Erril Jinkins no longer seemed like an anonymous woman in glamorous clothes, but rather a genuine person with a name and a past. Her strength and courage were far more attractive to me than her beauty, but they made that beauty itself something powerful.

She said, "I discovered then that there are places in the world
where no one has ever been. Not just mountains that no one has yet climbed, but valleys never seen, rivers no person has ever paddled in. Real wilderness, virgin territory. What Sir Richard Burton called 'nature in the nude.' That ought to be the whole purpose of travel, don't you think? To find those places and then to keep them a secret."

She recrossed her legs and smiled again. What lovely teeth she had.

She said, "Let's talk about your book."

While she had been talking about the wilderness, I had revised my opinion of her. Of course there were always these interviewers who needed to tell their stories—they sought out a writer not to listen but to talk. They were competitive, they were aggressive, they could be very boring. She was none of these. Perhaps she had set out to impress me; if so, she had succeeded. I had to admit that even if half of what she was saying were true, she was special. I didn't mind her monopolizing the allotted hour—which was, by the way, nearly over.

She asked, "Do you ever invent in your travel writing—I mean, make things up?"

"No. I put it down the way I—"

And just like that in the middle of my sentence she interrupted again, as though I had not been speaking at all.

"Ever try to lie, make your trips sound better or worse than they are, in order to amuse your readers?"

"I was about to say—"

But I got no further.

"Because there's this theory going around that travel writing is a kind of fiction, that invention and imagination are part of the process of the writing. Maybe it happened, maybe it didn't, what does it matter, you know?"

"That's not my theory," I said, wondering whether she was going to interrupt. "I try to describe things as they are, as they happened. I pride myself on telling the truth, because the truth is always more interesting than anything you can invent."

She reached over and snatched up her tape recorder and switched it off. "That's a good ending. Thanks for the interview."

I almost said, What interview? I certainly had not told her much. She had not seemed to notice that. She took her time putting her
notes away and zippering her tape recorder into her handbag. By now her hour was gone—she had run over, not that it mattered.

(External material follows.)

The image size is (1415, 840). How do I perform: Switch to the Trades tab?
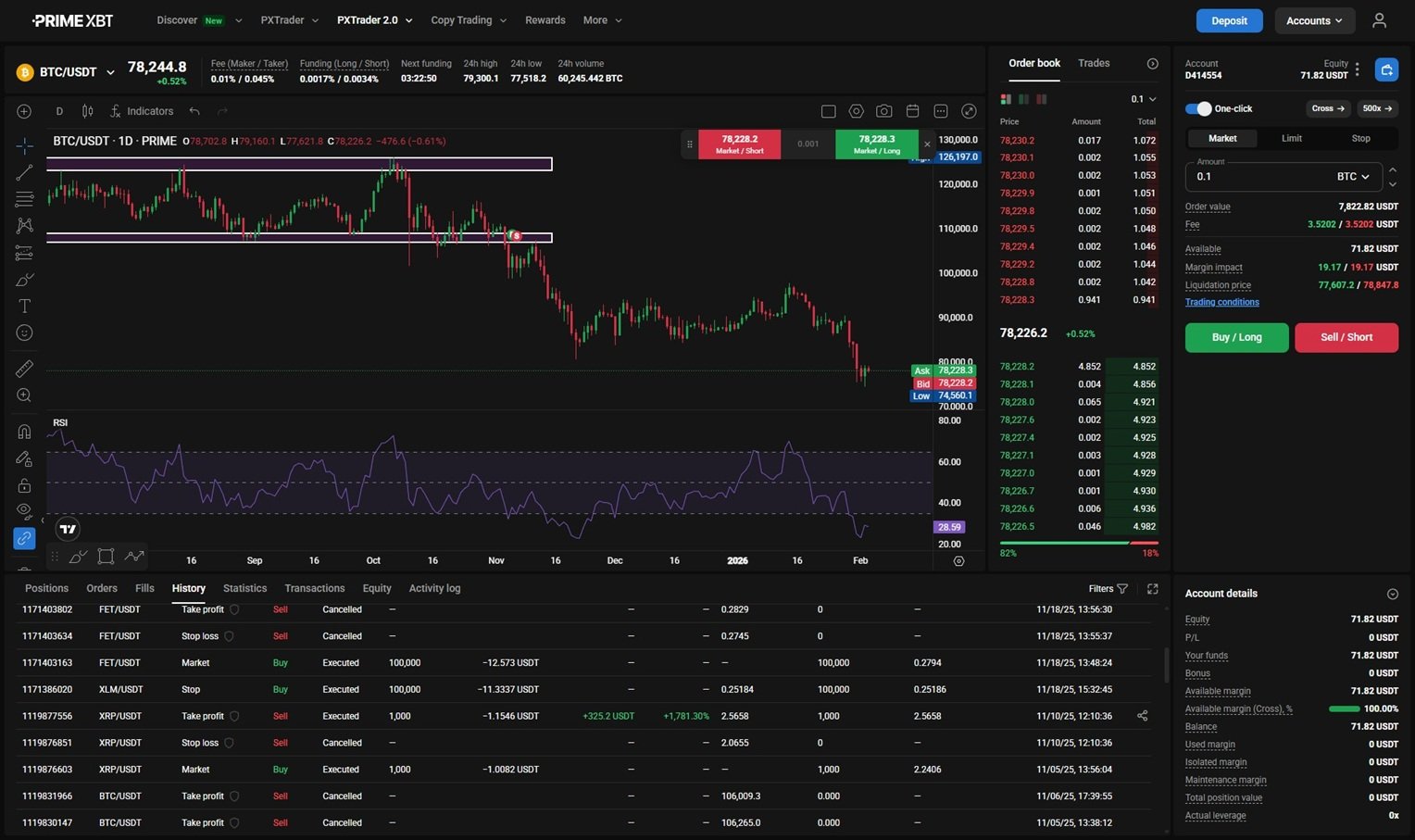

The moment was crucial—the last interview of the day, the last interview of the week, in a hotel room in a strange city, the whole weekend ahead, yawning emptily at me. I wondered whether I should offer her a drink. We would talk about the city, the brevity of my visit, the real anxieties of a book-promotion tour. Such candor could be risky.

I hesitated because I felt sure she would accept. A drink meant two drinks, and dinner was a strong possibility, and so was the rest of the evening. The offer of a drink to a stranger in a city like this was a serious gamble. Yet she was someone I wanted to know better.

"Will you join me for a drink?"

She reacted brightly, as though it were just what she had been expecting me to say, but instead of saying yes, she clasped the arm of her chair and stood up. The split skirt is made for movement, not for repose. There were several distinct phases of her standing up, like an elaborate dance step that grows bolder. But this was a step backward.

"Thank you," she said, meaning, No, thank you. "I don't want to keep you. You've given me so much of your time. And I am sure you have other plans."

"I don't have any other plans," I said, and instantly regretted saying it.

"But I do," she said.

Then she was on her way out, her resonant heels mocking me on the polished floor.

***

I had my drink alone, and I rather resented the way she had used my time and tested my patience. I did not want to think that she had also teased and tormented me.

She was a traveler, there was no doubt of that. Her aloofness, the evidence of her strength, was both the most attractive and the most irritating thing about her. She clearly felt that the way she traveled was superior to my plodding progress and the incessant
Look at me
of my travel writer's note-taking. She was the traveler. I was the hack.

It gave me an idea for a short story, one that I had never read but now badly wanted to read, which was my certain proof that writing it would be a good idea.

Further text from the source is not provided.